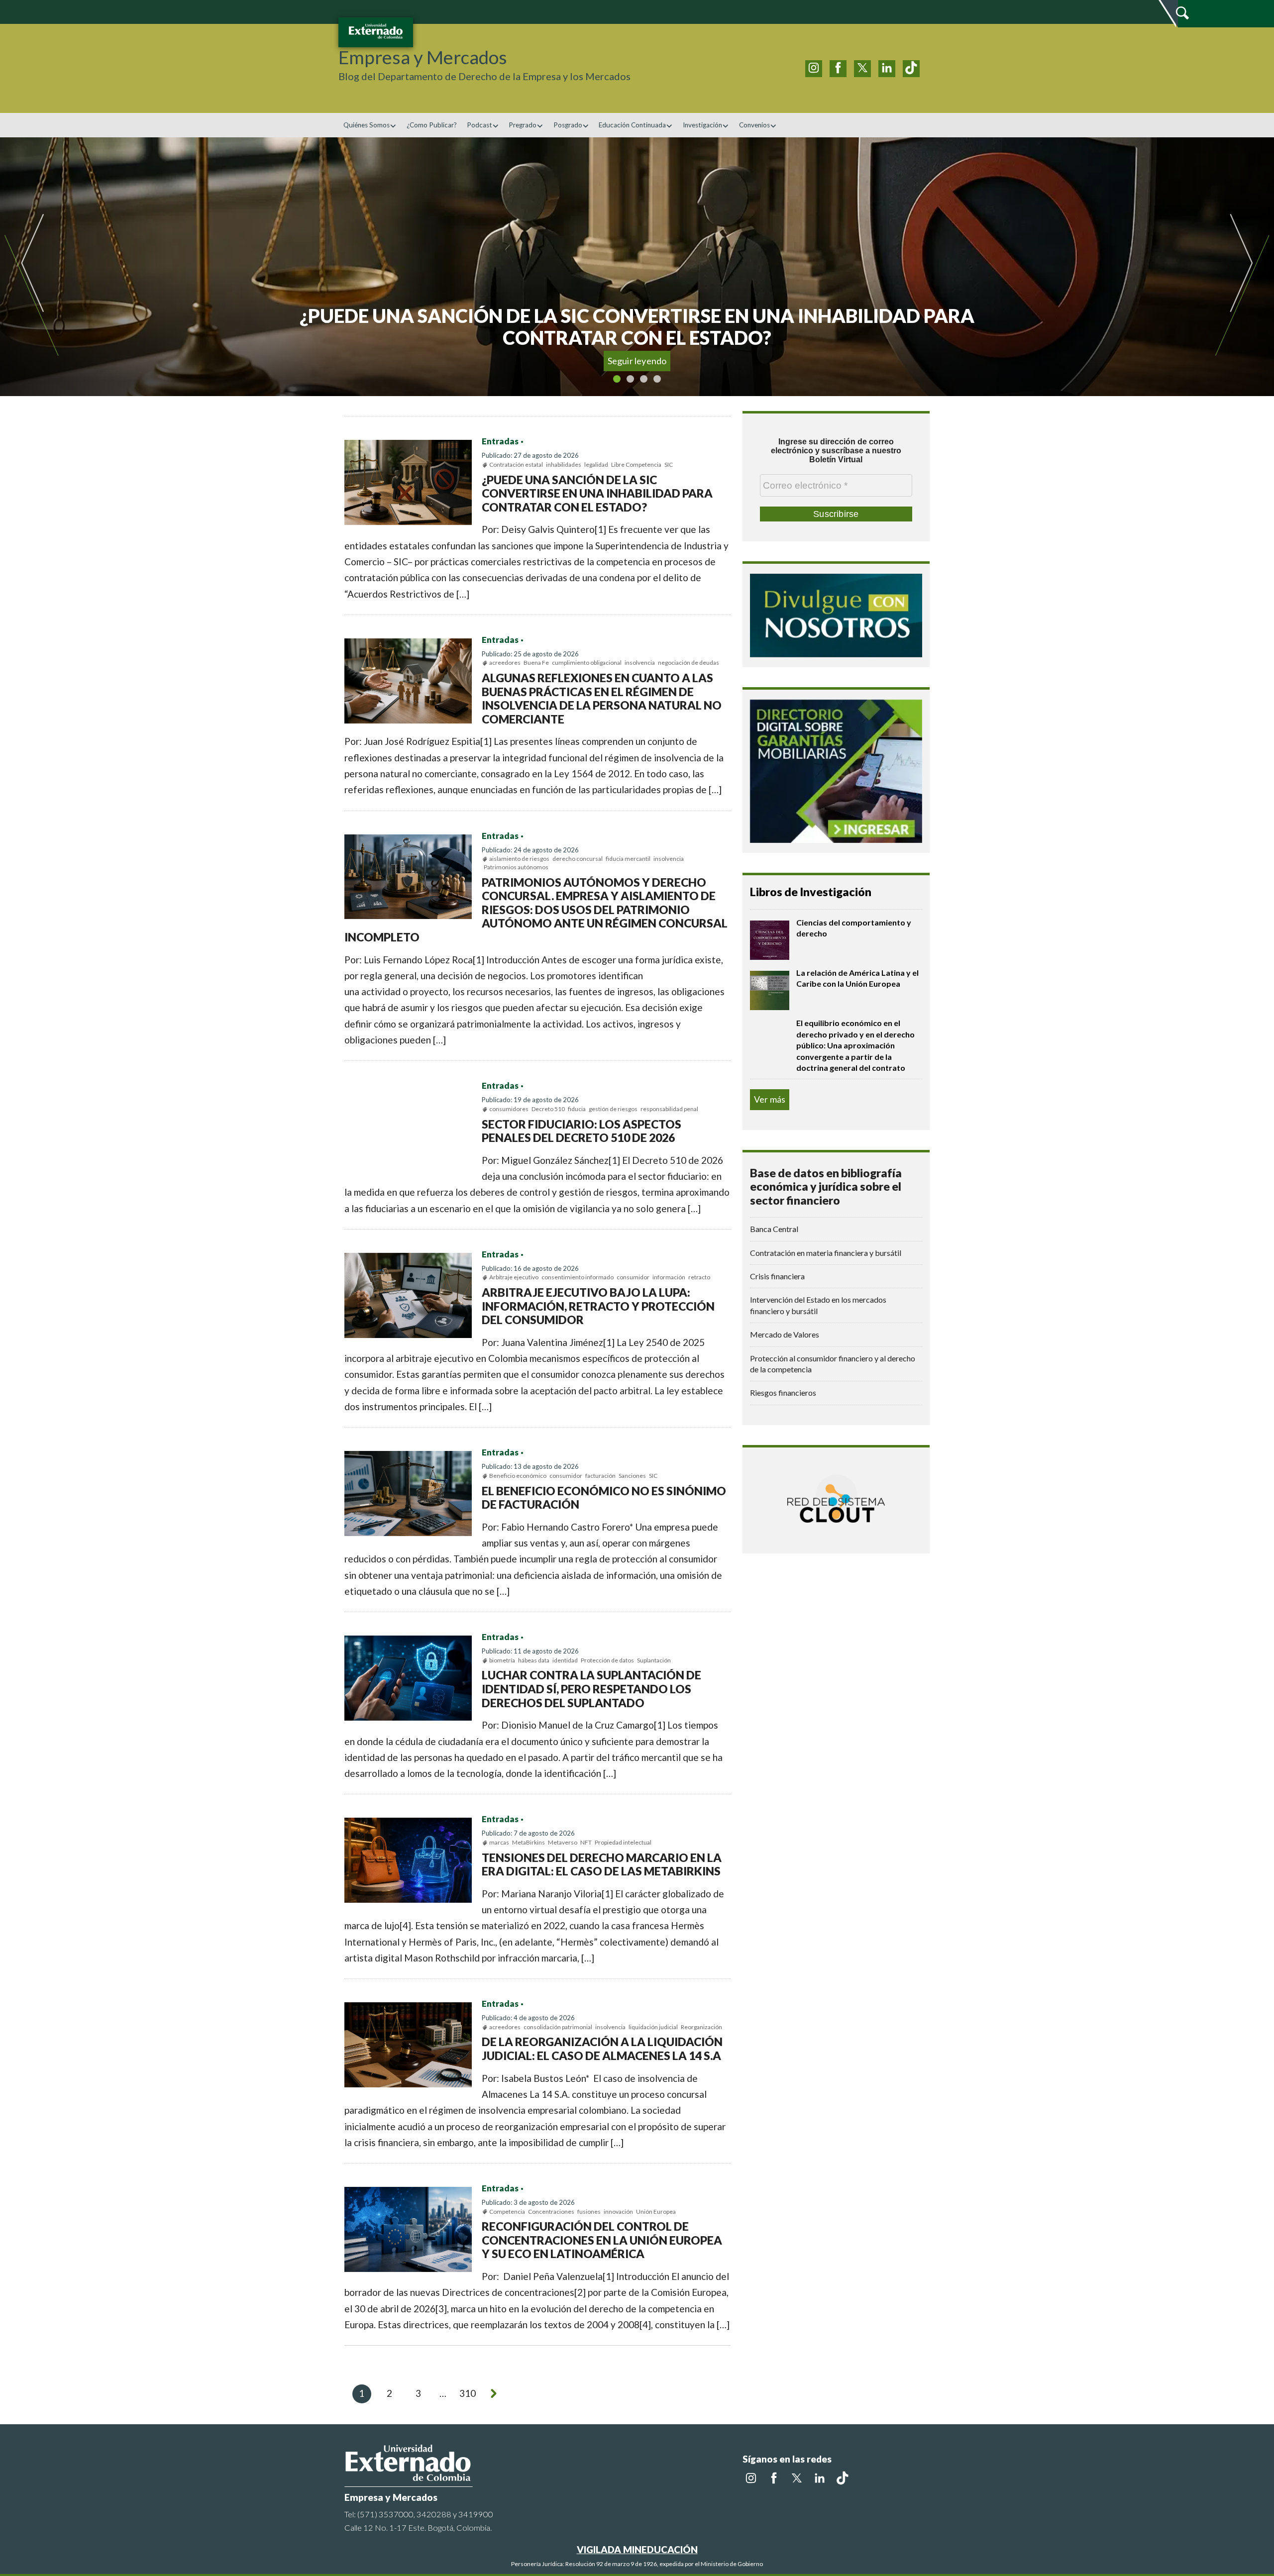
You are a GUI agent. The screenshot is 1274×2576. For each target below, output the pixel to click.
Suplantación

==

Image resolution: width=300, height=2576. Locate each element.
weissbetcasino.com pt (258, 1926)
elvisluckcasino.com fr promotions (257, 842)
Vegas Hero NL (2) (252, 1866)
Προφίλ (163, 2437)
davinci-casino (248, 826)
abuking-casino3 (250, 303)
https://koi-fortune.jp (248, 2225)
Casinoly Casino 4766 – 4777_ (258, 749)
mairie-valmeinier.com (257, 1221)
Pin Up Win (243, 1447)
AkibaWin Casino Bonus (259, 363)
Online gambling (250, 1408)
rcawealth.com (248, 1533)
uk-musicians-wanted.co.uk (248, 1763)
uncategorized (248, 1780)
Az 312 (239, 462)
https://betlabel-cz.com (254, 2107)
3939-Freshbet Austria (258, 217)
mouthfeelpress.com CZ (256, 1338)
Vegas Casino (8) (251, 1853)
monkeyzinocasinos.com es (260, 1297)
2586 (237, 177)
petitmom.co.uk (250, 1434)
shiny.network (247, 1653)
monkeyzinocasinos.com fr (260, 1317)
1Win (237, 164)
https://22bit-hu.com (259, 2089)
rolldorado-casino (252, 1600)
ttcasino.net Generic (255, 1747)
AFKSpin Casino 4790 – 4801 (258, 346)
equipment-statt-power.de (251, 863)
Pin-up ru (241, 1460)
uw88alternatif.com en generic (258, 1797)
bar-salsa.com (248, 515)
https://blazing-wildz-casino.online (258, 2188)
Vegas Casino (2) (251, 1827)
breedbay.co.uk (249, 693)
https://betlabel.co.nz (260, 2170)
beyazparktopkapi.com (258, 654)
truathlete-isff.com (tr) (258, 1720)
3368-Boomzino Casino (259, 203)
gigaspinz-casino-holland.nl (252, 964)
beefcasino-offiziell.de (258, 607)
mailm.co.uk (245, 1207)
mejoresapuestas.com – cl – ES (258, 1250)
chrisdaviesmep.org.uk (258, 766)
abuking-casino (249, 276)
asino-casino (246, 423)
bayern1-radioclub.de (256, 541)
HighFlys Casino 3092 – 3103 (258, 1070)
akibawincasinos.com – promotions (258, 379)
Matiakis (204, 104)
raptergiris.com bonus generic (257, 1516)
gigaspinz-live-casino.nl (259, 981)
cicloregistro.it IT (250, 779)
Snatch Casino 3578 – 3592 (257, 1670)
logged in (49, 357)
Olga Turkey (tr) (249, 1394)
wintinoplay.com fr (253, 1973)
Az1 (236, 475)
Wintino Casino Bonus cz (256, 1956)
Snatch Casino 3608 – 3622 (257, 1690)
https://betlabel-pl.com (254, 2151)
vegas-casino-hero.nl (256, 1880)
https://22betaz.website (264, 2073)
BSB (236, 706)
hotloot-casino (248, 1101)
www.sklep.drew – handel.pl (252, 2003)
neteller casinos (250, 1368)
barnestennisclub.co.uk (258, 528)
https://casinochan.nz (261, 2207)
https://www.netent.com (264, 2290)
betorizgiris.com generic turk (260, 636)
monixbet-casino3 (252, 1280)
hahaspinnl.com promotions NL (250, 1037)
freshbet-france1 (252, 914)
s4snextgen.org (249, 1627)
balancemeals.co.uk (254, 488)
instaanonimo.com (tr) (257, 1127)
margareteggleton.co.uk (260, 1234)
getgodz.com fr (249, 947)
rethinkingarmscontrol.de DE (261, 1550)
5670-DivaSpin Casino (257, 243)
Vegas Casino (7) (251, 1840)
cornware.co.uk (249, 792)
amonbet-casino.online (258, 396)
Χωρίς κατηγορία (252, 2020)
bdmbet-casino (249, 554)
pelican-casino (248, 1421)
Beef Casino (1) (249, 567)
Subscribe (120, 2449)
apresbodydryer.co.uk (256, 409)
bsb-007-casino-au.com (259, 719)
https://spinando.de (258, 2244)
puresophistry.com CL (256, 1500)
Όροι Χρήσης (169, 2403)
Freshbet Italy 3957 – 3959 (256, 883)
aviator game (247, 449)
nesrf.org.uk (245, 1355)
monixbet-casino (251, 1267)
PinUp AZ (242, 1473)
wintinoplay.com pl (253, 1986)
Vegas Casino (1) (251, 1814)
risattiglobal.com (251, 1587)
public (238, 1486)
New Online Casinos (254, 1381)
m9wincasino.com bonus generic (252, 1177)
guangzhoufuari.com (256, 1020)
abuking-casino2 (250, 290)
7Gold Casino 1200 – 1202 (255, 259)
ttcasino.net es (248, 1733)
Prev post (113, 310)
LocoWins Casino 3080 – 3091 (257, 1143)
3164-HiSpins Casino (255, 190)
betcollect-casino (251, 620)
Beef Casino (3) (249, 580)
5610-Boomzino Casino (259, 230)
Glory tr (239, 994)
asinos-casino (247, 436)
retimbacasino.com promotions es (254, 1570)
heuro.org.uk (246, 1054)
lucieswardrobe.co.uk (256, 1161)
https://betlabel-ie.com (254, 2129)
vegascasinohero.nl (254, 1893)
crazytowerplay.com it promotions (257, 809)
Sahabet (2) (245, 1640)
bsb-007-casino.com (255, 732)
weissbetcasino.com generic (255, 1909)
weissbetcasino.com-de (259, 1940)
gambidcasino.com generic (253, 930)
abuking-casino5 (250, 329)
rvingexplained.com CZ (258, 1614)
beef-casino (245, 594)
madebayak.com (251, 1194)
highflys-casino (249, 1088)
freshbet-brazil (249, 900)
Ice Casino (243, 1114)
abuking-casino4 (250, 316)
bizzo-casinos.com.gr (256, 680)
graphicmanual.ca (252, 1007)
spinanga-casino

Task statement:
Send back an exact copy of only the lines from the line with "https://betlabel-ie.com (254, 2129)" up to and including the line with "spinanga-casino" in the data above.

The answer:
https://betlabel-ie.com (254, 2129)
vegascasinohero.nl (254, 1893)
crazytowerplay.com it promotions (257, 809)
Sahabet (2) (245, 1640)
bsb-007-casino.com (255, 732)
weissbetcasino.com generic (255, 1909)
weissbetcasino.com-de (259, 1940)
gambidcasino.com generic (253, 930)
abuking-casino5 (250, 329)
rvingexplained.com CZ (258, 1614)
beef-casino (245, 594)
madebayak.com (251, 1194)
highflys-casino (249, 1088)
freshbet-brazil (249, 900)
Ice Casino (243, 1114)
abuking-casino4 (250, 316)
bizzo-casinos.com.gr (256, 680)
graphicmanual.ca (252, 1007)
spinanga-casino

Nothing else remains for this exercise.